Project (2004-2009)

Radiation. Policy and Biology of Governmentally Important Substances

Since September 2004 this study, with Heiko Stoff’s work on “biological active substances” formed the life science section of the research group “History of the Deutsche Forschungsgemeinschaft, 1920–70,” which is part of the Department for the History of Natural Sciences and Pharmacy, TU Braunschweig. This research project was part of a cooperation with Bettina Wahrig (Braunschweig) and the MPIWG's Department Rheinberger.

In this context, the study of radiation means following a trans­disciplinary object at the intersection of the molecularization of biology and a genealogy of risks and its governance in indus­trial societies.

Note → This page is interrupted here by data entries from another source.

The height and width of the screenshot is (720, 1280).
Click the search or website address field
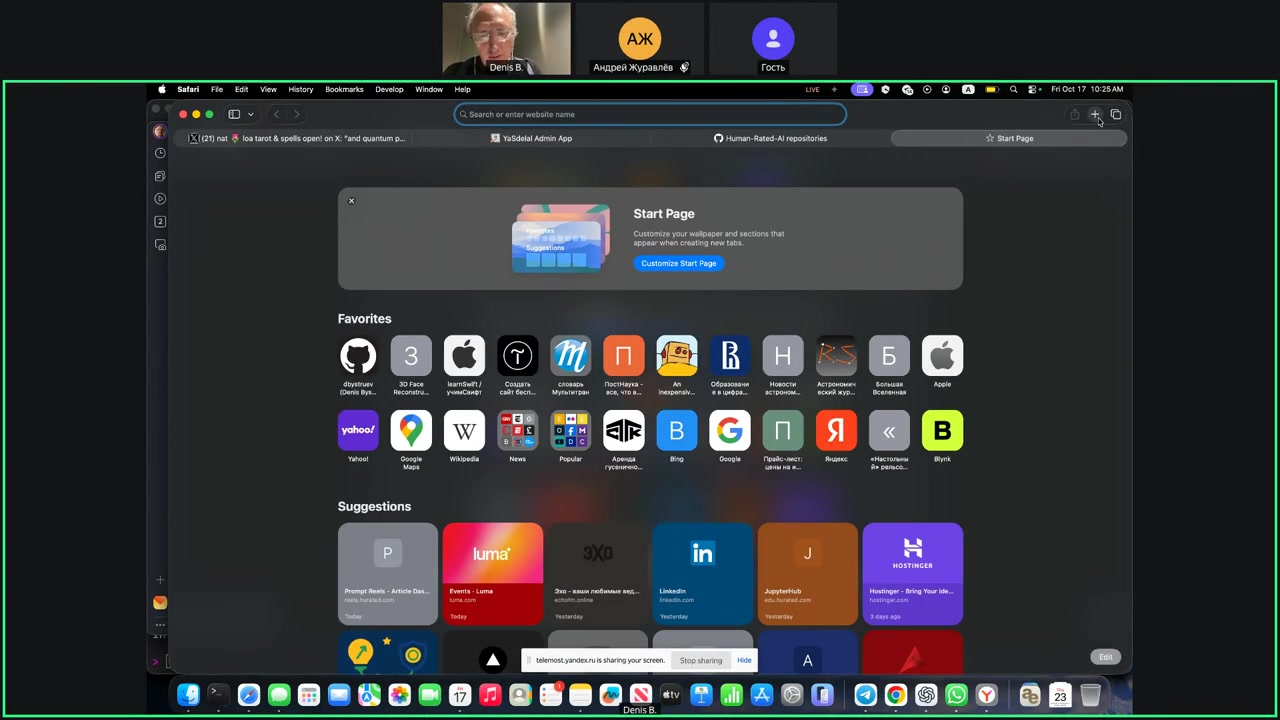pos(650,114)
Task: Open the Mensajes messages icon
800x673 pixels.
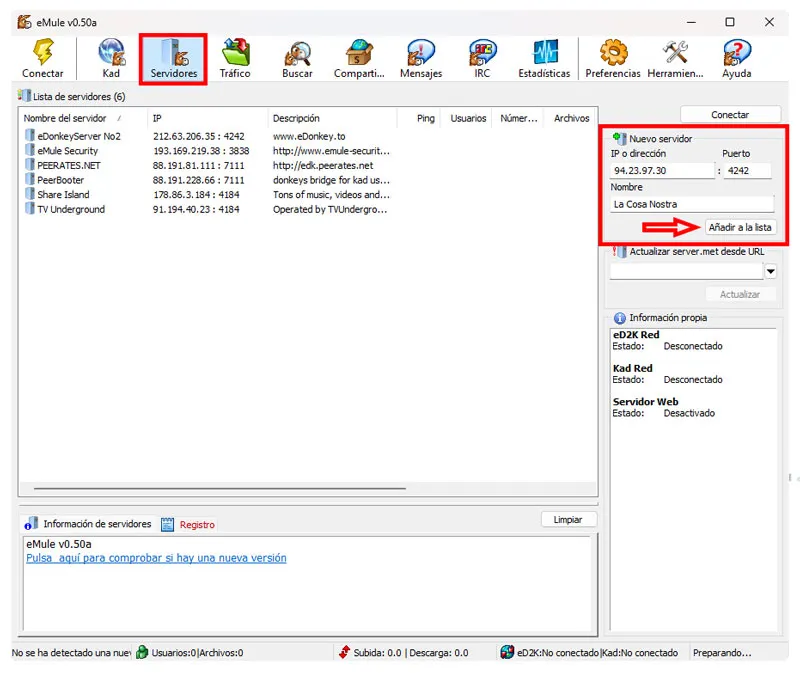Action: [x=420, y=57]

While the “whole world” was “full of radiation”—as popular titles of the period claimed—the interdependence of biological sciences and the inventing and producing of techniques formed a whole new world of “phenomenotechnique” (Gaston Bachelard).

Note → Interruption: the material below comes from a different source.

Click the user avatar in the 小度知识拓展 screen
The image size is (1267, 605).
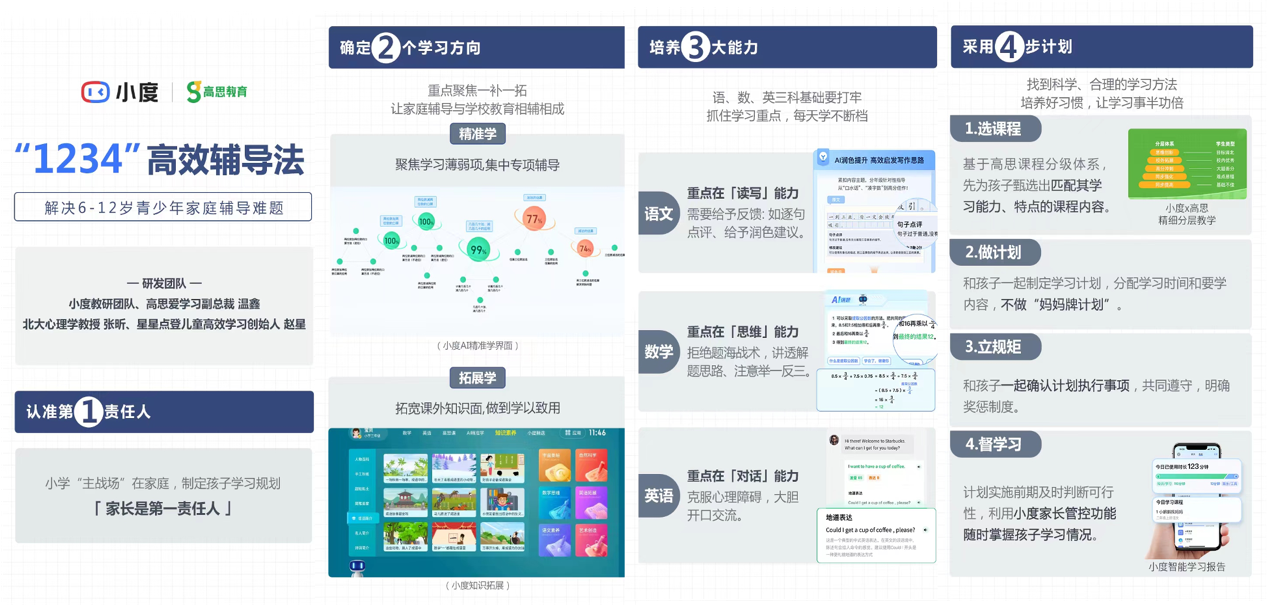pos(356,434)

In this story, the German Research Community (DFG) becomes a privileged place where society and science meet in a “determined contingency”—this means historiographically: beyond a constructive or objectivistic approach. The DFG may be seen as part of a radiobiological dispositif bringing together a variety of disciplines, technical instructions, constructors, and experimenters; the research policy then participated in an ensemble of practices that determined the “problematization” of radiation—that is, how or “as what” the effects of radiation on biochemical and living entities became a focus of possible knowledge.

Radiation, however, shares the epistemic and moral characteristics of precarious substances such as hormones and vitamins to be both powerful and autonomous. Since the story of “technical progress” and utopian visions is intertwined with the restriction of its dangers, the role of the DFG was to promote a general concept of (environmental) hygiene. Hence, the history of controlling and enhancing the performance of radiation becomes the history of the long-term transformation of the DFG from research organization to biopolitical organization.